§ **Exercise aim**
The records that appear below are to be restated word for word.

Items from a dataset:
====
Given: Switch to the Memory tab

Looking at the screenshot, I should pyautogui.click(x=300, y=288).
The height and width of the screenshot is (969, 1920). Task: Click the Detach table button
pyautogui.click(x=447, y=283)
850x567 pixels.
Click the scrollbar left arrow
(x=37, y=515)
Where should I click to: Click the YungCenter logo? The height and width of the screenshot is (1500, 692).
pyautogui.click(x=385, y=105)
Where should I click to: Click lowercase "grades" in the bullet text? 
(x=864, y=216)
====
§ **Response to the exercise**
Given: Switch to the Memory tab

Looking at the screenshot, I should pyautogui.click(x=300, y=288).
The height and width of the screenshot is (969, 1920). Task: Click the Detach table button
pyautogui.click(x=447, y=283)
850x567 pixels.
Click the scrollbar left arrow
(x=37, y=515)
Where should I click to: Click the YungCenter logo? The height and width of the screenshot is (1500, 692).
pyautogui.click(x=385, y=105)
Where should I click to: Click lowercase "grades" in the bullet text? 
(x=864, y=216)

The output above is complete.